Encountering the Past: Civil Rights and the History of the Present (HS 100.21, HS 100.22)
Dr. Sam Klug
This course examines how the civil rights movement has shaped the modern United States. On issues ranging from voting rights to the minimum wage, contemporary political conflicts often reflect divisions forged during the civil rights era, and contemporary political debate often invokes the civil rights movement’s legacy. In this class, we will explore the histories of the civil rights and Black Power movements, their lasting effects on Black politics, activism, and thought, and their impact on the development of American society since the middle of the twentieth century. We will further interrogate the ways the midcentury Black freedom movement is remembered and invoked in contemporary public discourse, in order to investigate the relationship between history, mythmaking, and memory. A central emphasis of this course will be the critical analysis of the uses to which history is put in the present.

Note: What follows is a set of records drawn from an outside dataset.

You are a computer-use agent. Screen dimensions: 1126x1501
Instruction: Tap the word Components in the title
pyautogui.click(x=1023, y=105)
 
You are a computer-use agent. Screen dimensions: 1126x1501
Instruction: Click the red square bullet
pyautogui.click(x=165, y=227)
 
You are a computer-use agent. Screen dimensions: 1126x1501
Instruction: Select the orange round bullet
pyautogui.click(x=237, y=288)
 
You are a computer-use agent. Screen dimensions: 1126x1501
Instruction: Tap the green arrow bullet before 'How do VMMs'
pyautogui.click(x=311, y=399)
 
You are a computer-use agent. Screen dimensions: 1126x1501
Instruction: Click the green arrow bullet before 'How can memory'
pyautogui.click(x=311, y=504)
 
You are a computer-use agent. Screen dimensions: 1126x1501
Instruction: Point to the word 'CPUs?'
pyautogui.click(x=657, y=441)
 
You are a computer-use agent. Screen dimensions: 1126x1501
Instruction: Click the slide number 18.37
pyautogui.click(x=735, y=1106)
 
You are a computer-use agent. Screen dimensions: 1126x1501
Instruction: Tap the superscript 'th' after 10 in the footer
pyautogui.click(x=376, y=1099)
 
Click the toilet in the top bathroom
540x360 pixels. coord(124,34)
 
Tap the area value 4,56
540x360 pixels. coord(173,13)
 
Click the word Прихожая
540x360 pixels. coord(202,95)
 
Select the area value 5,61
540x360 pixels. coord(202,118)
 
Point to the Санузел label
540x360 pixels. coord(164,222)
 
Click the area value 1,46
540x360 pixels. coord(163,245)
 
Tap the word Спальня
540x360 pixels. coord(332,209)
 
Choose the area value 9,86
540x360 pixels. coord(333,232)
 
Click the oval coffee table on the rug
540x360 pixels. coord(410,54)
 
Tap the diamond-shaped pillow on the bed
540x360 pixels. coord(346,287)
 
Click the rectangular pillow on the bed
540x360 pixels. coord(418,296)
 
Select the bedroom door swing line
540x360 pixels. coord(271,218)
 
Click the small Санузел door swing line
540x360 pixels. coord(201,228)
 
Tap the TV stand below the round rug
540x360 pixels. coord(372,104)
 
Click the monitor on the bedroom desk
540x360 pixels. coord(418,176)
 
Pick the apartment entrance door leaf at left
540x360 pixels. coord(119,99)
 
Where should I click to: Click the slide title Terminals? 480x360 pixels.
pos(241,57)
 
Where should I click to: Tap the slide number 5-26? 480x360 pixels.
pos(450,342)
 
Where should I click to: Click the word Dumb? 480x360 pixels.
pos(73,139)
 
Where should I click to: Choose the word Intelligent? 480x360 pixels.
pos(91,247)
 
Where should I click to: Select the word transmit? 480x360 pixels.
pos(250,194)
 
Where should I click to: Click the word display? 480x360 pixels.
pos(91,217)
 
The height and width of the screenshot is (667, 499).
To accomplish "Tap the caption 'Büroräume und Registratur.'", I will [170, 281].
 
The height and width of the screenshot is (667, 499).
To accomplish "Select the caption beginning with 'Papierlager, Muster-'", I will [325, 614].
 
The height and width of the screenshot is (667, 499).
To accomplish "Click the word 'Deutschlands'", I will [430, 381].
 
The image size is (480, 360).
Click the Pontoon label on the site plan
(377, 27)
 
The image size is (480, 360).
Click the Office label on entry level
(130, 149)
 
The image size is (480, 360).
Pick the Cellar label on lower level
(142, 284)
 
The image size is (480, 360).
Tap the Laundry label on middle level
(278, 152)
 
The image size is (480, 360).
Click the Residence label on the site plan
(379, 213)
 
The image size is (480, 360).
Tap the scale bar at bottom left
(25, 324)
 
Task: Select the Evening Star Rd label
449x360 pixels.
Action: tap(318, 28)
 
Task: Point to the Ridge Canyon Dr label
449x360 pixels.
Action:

Encountering the Past: Legacies of Modern Empire (HS 100.23, HS 100.24)
Dr. Sam Klug
Far from being a relic of the ancient world, empires existed across the world well into the twentieth century, and some people would argue they still exist today. This course will explore the legacies of modern empire with a focus on two questions. How did colonial empires leave their mark on the contemporary world? And what were the consequences of the fall of modern empires and the rise of independent nation-states—a process sometimes called decolonization? Rather than taking a survey approach, we will investigate these questions through two case studies: Ghana, which gained its independence from the British Empire in 1957; and Puerto Rico, which remains an unincorporated territory of the United States. These very different cases are useful lenses for looking at how historians interpret the past, because they shed light on historical debates about what defines an empire, how (and whether) empires should be compared, and what happens when empires end. As we examine these debates, we will also discuss how the legacy of empire has influenced contemporary ideas about democracy, citizenship, migration, race, gender, and capitalism.